Take the sports promotion claim. The Games stadia are unlikely to be used. This was the experience with Asiad. The Indira Gandhi Indoor Stadium was mothballed for 20 years. And the handball and archery venues were demolished altogether. In Sydney and Beijing too, stadia have remained unused. In Athens, the 2004 Olympics stadia have become a liability and cost $70 million in annual maintenance although they are disused. The objective of sports promotion would be infinitely better served in India if half the country’s primary schools, which have no playgrounds, are equipped with these, and sports training is organised at district and regional levels.

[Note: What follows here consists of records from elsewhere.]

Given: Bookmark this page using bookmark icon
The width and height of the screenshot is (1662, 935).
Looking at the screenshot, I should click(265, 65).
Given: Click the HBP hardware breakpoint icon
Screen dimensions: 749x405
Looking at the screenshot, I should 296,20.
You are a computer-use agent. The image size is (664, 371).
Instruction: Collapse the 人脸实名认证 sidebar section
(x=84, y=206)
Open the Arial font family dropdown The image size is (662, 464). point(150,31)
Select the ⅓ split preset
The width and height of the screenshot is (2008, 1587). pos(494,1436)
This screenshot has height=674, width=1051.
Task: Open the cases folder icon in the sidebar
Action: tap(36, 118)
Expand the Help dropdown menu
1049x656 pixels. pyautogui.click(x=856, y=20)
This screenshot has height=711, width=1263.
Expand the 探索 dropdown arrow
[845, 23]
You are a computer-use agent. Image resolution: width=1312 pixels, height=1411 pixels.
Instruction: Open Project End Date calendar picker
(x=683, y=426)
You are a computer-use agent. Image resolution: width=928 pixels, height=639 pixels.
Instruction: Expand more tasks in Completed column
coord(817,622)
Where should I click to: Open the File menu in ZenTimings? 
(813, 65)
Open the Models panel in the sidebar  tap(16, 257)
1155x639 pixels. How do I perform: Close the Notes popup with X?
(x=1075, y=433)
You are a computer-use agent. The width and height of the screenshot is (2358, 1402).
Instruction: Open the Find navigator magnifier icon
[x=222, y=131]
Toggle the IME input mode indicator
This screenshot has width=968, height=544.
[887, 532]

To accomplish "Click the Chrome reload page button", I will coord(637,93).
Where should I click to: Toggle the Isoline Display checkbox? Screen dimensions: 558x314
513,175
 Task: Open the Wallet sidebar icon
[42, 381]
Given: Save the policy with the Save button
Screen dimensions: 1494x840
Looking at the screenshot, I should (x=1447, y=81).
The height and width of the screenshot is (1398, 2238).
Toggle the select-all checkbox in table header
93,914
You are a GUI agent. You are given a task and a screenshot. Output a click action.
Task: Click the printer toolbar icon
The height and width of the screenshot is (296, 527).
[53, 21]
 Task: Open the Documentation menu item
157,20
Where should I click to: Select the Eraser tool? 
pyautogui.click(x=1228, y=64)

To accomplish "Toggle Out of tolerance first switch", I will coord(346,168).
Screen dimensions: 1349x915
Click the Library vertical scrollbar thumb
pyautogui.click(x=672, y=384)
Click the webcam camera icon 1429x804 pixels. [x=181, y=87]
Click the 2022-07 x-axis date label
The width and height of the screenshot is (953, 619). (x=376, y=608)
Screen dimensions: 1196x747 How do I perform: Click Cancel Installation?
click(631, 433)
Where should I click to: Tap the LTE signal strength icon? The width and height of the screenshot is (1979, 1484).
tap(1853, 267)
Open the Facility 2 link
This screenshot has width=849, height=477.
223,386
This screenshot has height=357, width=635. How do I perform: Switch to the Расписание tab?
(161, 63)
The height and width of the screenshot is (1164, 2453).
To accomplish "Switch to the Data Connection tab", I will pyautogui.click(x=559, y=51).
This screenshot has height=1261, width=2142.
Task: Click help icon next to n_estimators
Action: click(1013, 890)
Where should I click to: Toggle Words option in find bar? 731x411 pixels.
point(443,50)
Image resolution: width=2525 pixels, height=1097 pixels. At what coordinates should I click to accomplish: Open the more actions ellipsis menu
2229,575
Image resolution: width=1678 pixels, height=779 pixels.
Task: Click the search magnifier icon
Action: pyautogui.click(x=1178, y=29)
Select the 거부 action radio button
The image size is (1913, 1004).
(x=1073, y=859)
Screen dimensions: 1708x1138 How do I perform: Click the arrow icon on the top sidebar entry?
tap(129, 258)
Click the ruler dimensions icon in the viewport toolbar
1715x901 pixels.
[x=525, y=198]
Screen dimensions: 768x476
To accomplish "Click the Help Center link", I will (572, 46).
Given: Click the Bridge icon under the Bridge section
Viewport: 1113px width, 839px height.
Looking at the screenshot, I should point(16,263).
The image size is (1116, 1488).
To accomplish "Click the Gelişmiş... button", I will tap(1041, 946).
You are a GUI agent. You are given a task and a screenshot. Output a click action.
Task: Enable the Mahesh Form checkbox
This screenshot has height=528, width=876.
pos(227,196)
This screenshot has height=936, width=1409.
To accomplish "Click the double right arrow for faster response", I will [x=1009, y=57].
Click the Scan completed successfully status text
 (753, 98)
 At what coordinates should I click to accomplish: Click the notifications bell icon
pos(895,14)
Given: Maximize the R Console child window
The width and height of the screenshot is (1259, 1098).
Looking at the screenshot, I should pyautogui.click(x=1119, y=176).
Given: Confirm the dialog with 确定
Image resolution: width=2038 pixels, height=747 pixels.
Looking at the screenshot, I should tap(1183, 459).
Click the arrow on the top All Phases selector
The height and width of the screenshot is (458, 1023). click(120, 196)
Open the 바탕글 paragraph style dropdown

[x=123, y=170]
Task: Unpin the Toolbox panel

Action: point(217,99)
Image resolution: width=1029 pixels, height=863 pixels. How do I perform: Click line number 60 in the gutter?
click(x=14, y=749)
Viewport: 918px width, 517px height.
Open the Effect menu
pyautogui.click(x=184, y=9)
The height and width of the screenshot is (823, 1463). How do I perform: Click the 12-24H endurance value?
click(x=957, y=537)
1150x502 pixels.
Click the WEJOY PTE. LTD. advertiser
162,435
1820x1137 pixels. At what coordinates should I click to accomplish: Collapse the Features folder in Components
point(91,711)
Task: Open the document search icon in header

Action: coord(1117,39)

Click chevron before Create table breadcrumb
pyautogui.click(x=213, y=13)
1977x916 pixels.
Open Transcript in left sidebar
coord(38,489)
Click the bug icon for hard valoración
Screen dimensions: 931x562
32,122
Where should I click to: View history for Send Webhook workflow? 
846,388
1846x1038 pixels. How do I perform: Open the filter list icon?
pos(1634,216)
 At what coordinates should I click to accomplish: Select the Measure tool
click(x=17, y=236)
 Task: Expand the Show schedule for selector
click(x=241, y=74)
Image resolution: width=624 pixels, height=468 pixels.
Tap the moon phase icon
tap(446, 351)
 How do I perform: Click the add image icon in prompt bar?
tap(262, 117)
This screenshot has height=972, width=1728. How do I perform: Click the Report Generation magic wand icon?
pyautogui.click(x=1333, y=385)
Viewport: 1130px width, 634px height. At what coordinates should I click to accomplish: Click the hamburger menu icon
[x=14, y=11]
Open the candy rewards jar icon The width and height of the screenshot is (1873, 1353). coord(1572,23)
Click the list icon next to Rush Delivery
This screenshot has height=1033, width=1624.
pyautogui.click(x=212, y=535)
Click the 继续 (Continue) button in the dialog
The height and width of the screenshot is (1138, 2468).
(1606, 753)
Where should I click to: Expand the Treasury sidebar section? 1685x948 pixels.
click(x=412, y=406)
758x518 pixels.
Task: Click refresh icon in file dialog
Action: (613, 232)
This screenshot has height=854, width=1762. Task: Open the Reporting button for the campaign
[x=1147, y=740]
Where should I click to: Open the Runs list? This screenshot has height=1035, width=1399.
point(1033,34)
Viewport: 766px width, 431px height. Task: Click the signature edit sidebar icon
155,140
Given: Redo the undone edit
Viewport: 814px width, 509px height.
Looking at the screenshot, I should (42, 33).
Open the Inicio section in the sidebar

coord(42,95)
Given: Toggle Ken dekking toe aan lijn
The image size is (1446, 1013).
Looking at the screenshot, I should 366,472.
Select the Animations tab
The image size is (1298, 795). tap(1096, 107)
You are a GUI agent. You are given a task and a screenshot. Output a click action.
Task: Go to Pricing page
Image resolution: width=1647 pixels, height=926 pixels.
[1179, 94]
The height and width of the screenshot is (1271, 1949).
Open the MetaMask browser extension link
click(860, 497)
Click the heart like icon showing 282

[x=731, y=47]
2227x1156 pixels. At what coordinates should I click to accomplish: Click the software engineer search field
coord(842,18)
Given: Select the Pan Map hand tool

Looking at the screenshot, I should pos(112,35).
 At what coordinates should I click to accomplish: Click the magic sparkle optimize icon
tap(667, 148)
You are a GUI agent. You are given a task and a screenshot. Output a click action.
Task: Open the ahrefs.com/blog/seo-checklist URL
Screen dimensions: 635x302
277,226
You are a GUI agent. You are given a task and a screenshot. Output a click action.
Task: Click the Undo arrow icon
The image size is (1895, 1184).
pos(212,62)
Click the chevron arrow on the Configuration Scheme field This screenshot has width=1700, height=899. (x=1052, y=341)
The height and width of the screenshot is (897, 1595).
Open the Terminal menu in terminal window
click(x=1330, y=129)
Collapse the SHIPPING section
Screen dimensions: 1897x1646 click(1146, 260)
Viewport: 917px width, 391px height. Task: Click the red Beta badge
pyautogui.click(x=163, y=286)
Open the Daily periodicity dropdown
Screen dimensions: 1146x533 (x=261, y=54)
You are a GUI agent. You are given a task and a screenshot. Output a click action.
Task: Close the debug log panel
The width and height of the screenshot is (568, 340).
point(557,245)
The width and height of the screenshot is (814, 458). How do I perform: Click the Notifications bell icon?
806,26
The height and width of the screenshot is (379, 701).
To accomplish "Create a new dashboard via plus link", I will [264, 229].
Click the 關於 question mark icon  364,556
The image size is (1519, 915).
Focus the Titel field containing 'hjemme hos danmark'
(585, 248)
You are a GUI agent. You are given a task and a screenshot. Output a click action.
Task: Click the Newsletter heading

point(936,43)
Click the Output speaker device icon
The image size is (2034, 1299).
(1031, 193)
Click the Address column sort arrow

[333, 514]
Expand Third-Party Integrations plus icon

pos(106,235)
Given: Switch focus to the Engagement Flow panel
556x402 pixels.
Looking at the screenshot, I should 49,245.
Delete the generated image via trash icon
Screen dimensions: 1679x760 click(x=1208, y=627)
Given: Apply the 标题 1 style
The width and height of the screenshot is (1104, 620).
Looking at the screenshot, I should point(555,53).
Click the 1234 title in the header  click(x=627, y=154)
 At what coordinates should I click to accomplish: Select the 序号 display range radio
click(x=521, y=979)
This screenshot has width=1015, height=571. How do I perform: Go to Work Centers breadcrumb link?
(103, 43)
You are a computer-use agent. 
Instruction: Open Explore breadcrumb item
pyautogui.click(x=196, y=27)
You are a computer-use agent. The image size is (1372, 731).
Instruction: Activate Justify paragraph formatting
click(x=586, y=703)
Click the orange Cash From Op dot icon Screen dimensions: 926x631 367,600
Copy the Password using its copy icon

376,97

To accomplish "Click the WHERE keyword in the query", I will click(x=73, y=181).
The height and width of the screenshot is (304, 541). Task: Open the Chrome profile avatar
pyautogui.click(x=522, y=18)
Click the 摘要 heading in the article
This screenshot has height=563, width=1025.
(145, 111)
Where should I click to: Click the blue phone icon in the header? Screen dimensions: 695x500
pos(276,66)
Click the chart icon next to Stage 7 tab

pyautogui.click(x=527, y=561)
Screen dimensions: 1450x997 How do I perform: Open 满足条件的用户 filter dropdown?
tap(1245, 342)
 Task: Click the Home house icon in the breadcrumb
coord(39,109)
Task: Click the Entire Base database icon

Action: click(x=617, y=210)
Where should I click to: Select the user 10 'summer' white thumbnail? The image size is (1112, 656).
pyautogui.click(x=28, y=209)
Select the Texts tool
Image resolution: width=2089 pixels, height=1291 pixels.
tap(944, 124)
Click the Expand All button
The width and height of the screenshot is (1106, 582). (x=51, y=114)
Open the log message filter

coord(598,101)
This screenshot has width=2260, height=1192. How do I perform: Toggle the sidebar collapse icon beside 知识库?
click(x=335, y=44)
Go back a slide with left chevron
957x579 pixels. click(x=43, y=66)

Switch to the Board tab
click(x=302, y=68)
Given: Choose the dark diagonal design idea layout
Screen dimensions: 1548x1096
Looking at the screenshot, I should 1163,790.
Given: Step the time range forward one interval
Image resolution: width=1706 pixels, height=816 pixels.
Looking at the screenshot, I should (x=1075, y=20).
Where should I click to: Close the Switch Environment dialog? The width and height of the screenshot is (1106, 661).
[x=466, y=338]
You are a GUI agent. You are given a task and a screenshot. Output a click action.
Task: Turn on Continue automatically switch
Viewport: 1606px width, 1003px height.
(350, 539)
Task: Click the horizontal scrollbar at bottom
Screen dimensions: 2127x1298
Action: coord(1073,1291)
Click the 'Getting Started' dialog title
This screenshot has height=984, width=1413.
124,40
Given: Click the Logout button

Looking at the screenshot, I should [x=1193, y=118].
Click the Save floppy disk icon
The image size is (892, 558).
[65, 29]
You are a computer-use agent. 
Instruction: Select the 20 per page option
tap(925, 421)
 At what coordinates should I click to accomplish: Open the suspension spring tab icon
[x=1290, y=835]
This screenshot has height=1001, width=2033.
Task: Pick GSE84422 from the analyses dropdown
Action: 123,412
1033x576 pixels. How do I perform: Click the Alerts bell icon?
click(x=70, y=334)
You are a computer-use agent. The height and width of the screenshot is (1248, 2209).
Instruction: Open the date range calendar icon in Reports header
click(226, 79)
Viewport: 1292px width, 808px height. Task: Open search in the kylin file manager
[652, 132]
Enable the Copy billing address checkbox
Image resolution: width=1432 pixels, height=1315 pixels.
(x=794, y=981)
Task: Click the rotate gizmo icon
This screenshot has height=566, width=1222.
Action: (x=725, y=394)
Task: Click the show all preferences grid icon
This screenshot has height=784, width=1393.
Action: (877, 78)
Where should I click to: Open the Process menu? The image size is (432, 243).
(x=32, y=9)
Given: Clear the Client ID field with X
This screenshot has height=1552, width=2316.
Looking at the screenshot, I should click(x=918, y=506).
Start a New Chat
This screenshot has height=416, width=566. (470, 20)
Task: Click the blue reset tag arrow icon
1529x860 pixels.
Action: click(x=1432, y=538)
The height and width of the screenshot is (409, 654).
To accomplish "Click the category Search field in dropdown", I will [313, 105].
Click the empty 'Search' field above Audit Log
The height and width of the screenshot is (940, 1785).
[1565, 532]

Now consider the Games’ human and social costs. More than one lakh poor families have been evicted in Delhi to make room for huge infrastructure projects. About 20,000 roadside eateries (dhabas) will be shut down; and thousands of small shopkeepers, vendors and informal-sector workers will lose their livelihoods. Homeless people and beggars are being summarily uprooted and gaoled by mobile beggars’ courts whose number has been tripled. Why, even night shelters for poor people have been demolished to build parking lots.

The conditions of workers employed in the Games projects are appalling. Surveys have documented the prevalence of unregistered employment, sub-minimum wages, delayed payment, use of child labour, coercive practices, unhygienic living conditions, and lack of safety equipment. A Delhi High Court-appointed team found that a majority of residence sites lack adequate toilet facilities. More than 100 workers have died in the Games preparations.

It’s on the backs of these poor, illiterate, often homeless, workers that the Games are taking place—essentially to massage the ego of an insecure, uncaring and misanthropic elite in search of a shortcut to global glory. The most damaging component of the Games’ social cost is that they will generate an orgy of self-congratulation for the privileged and be used to legitimise deep social rifts, intrusive surveillance and exclusion on “security” grounds. The Games are a sordid lose-lose proposition for society and the quality of urban life.

Delhi, like most Indian cities, has a poor civic culture, with little sense of community, humanity, collective destiny, and shared citizenship. The Games will create a more segregated, inequitable and inaccessible Delhi. With the Games, the Delhi government’s fiscal deficit has spurted from Rs 2,824 crores in 2008-09 to Rs 3,561 crores in 2009-10. This has prompted it to cancel all new health projects this year and to raise taxes on city residents, especially poor and lower middle-class people. Delhi’s social sector expenditure will fall further even as the city becomes more skewed.

This is the opposite of social progress or evolution towards a humane, secure and dignified future. Such regression speaks of a terrible sickness in society and politics. The Games will aggravate the sickness and impose yet more afflictions on India’s body politic.